Только хладнокровие приносит достойные плоды. Скажите это железам, вырабатывающим адреналин.

По крайней мере, мне удавалось сохранять видимость спокойствия. Я подавил нервную дрожь и держался так, словно мне доводилось участвовать в скачках такого уровня не менее шести раз за сезон. Никто из семи других жокеев не выглядел взволнованным или напряженным, но я предполагал, что кое-кто из них наверняка испытывал подобные чувства. Даже для профессионалов высшего класса скачки в Челтенхеме были незабываемым событием. Я решил, что их безмятежность так же притворна, как и моя, и немного успокоился.

Мы приблизились к стартовой ленте неровным строем, натягивая поводья, чтобы удержать разгоряченных скакунов, и всем корпусом откинувшись в седле.

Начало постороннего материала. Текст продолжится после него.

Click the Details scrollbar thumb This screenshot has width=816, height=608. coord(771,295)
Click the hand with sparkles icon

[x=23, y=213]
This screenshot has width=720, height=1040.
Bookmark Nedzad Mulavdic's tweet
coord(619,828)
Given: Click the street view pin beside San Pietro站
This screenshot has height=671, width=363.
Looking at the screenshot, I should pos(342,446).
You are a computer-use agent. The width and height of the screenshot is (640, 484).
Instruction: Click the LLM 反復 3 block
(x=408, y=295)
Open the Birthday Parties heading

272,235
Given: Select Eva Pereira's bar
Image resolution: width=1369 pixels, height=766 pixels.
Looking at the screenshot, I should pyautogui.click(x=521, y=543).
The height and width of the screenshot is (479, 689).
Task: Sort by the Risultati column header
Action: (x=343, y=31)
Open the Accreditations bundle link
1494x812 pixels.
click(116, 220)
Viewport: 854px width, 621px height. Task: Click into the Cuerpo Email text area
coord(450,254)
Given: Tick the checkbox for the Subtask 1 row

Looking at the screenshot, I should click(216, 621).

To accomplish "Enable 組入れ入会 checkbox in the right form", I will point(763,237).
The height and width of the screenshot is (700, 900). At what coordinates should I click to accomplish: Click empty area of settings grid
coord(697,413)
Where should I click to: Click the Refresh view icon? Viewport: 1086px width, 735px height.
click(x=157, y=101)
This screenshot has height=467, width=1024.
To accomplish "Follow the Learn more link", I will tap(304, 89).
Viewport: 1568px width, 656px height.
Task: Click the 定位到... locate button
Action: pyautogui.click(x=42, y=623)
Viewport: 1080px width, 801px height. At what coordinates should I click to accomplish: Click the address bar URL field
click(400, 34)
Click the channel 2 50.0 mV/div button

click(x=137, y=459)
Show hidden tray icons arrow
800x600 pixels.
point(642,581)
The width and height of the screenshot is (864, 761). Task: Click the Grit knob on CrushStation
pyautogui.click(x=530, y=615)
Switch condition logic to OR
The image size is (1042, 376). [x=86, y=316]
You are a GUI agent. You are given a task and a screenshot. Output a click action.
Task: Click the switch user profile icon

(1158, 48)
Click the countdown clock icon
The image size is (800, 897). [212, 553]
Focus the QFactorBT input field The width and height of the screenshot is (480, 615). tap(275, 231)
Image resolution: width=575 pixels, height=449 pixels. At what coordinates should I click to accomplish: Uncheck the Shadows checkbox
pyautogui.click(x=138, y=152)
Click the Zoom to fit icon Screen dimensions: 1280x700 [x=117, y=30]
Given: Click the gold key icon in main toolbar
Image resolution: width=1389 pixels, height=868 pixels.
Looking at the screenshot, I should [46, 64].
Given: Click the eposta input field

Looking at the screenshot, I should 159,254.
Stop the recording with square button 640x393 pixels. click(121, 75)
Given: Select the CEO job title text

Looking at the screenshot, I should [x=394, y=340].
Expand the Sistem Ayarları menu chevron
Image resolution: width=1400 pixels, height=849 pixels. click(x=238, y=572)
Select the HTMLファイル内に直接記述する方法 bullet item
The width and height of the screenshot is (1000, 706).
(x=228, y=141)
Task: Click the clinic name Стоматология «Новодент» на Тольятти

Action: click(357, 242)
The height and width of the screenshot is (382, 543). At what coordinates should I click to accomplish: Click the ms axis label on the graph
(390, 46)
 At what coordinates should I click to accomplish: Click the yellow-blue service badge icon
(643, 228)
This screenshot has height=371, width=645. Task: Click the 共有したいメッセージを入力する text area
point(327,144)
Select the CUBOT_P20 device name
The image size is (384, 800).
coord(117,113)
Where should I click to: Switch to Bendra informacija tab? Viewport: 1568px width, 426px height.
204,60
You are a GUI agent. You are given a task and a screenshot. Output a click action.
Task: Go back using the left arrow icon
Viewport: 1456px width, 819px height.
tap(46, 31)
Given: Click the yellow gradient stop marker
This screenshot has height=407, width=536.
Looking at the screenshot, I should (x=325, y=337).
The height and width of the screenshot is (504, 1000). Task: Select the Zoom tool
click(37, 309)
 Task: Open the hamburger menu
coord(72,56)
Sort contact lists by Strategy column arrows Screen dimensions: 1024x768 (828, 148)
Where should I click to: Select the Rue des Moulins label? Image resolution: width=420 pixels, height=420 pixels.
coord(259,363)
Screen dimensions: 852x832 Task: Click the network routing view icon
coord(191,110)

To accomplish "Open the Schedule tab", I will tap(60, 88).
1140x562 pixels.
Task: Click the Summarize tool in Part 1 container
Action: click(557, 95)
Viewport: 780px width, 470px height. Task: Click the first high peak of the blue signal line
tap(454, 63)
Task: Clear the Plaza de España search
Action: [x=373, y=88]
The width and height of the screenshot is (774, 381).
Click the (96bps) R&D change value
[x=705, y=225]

Стартер нажал на рычаг, лента взлетела, и Гобелен сделал резкий прыжок, едва не вывихнув мне руки. Большинство скачек на три с четвертью мили начинаются умеренно, набирают скорость за милю до финиша и могут завершиться постепенно замедляющейся процессией. В тот день участники состязания за Золотой кубок стартовали так стремительно, словно намеревались пройти дистанцию за рекордно короткий срок в истории скачек. Позже Мойра Лонгерман рассказала мне, что Бинни сыпал словечками, которых она в жизни не слышала, когда мне не удалось удержать Гобелена вровень с остальными.

К тому моменту, когда мы перемахнули через два первых препятствия, ближайших к трибунам, мы отстали на добрых шесть корпусов. Этот разрыв сам по себе не так уж велик, но он вполне мог вызвать замечания типа: "Я же вам говорил!", так как состязания только начались. В действительности я просто колебался. Должен ли я скакать быстрее, повисну на хвосте у тех, кто шел впереди? Уже сейчас Гобелен несся с большей скоростью, чем тогда в Ньюбери, когда мы с ним выиграли скачку. Если я заставлю его поравняться с остальными, он может совсем обессилеть к середине дистанции. Если я придержу его, у нас по крайней мере останется шанс закончить скачку.